We each groan at the angle. I can’t believe it’s fucking possible to feel closer, to feel this good. One hand grips her thigh, hooking it back around my hip, the other grasping the back of her neck so I can kiss her.
This position is intimate. It’s raw. It’s the first time in my life I’ve felt connected to another person, body and soul.
When Emery’s orgasm rocks her only seconds later, she takes me with her, tumbling somewhere we’ve never been. An unknown that I don’t think I’ll ever recover from.
Not when I know what it’s like to have her this way.
There’s no going back.
The next morning, I sleep in way past the sunrise after three rounds of the most intense sex of my life, and when I wake, Emery’s gone. Her side of the bed is cold, meaning she’s been gone for a while.
Hell, is she running scared after last night? I can’t be the only one that felt it.
I slide out of bed and quickly throw on some clothes, following the scent of bacon into the kitchen. Before I even round the corner, I hear them. Ma whispering, and Emery laughing. When I walk in, they’re standing at the kitchen island, both of them covered in flour. The smile on Emery’s face causes my heart to fucking stop in my chest.
God, what a fucking sight.
Emery’s wearing my grandma’s apron, stained and worn, tied around her neck and protruding belly. Her hair is tied out of her face, but she’s somehow gotten flour in it.
Ma grins, her blue eyes twinkling with amusement. “Morning sleepyhead.”
“Good morning,” I say gruffly, emotion suddenly clogging my throat.
“Good morning, handsome.” Emery smirks, stirring a bowl of… something.
Clearing my throat, I ask, “What are you two making this early?”
Emery looks at Ma, then back at me, smiling widely. “We’re making your Grandma Adams’ famous pancakes. And yes, with the strawberries.”
My stomach growls on cue. My grandma’s pancakes are my favorite food in the world, and now Em’s making them?
“She’s learning, so she can make them for the babies and you when you get back home,” Ma adds, rubbing Emery’s arm lovingly. “You know, your grandma’s secret was a drop of almond extract. She always said it gives them something she knew they were missing.”
Emery looks completely at ease as she moves around Ma’s kitchen, following her instructions on how to make gram’s world-famous pancakes.
I take a seat at the kitchen table and just watch.
Watch them flit around the kitchen, laughing and talking about baby stuff.
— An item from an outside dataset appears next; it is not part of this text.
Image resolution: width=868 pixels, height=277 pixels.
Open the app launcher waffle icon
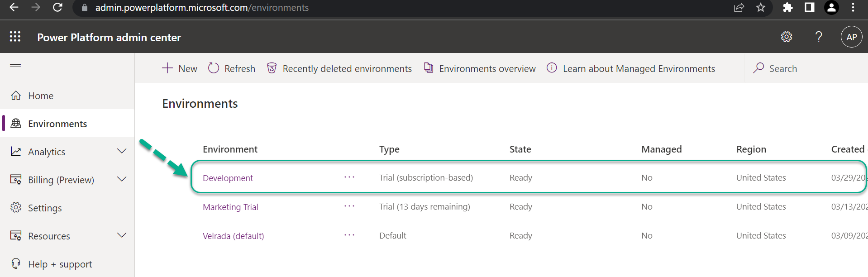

“Have you and Graham decided on a color for the babies’ room or are you waiting until you find out the gender?” Ma asks.
Emery looks over at me, her eyes slightly wide before she fumbles with the spoon she’s holding. “Uh, we’re still discussing all of those things. There’s just so much to decide on. We don’t want to make any quick decisions.”
Ma nods. “I completely understand. There are a lot of big decisions that go into parenting. I wish there was a manual I could give you both to make life easier, but that’s all a part of being parents. Learning as you go. You’ll never be perfect at it, but what matters is that you learn from the mistakes you make and move forward. Being a mama can be hard, just as much as it is rewarding.”
“When I first found out… about the pregnancy, I was scared. I never really expected to start a family, and suddenly, it was like I was either going to sink or swim. I realized in those weeks that maybe the unexpected was exactly what I needed to push me out of this comfort zone I had put myself in unintentionally. Throwing myself into my career, but putting a wall up to everything else,” Emery says, looking over at me. “I’d like to think it was the babies guiding me to exactly where I was meant to be.”
With me.
Exactly where she was meant to be.
Her unspoken words settle between us, and now more than ever, I have no doubt that we’re exactly where we should be.
Each day, closer and closer to making her mine.
For real, and not for fake.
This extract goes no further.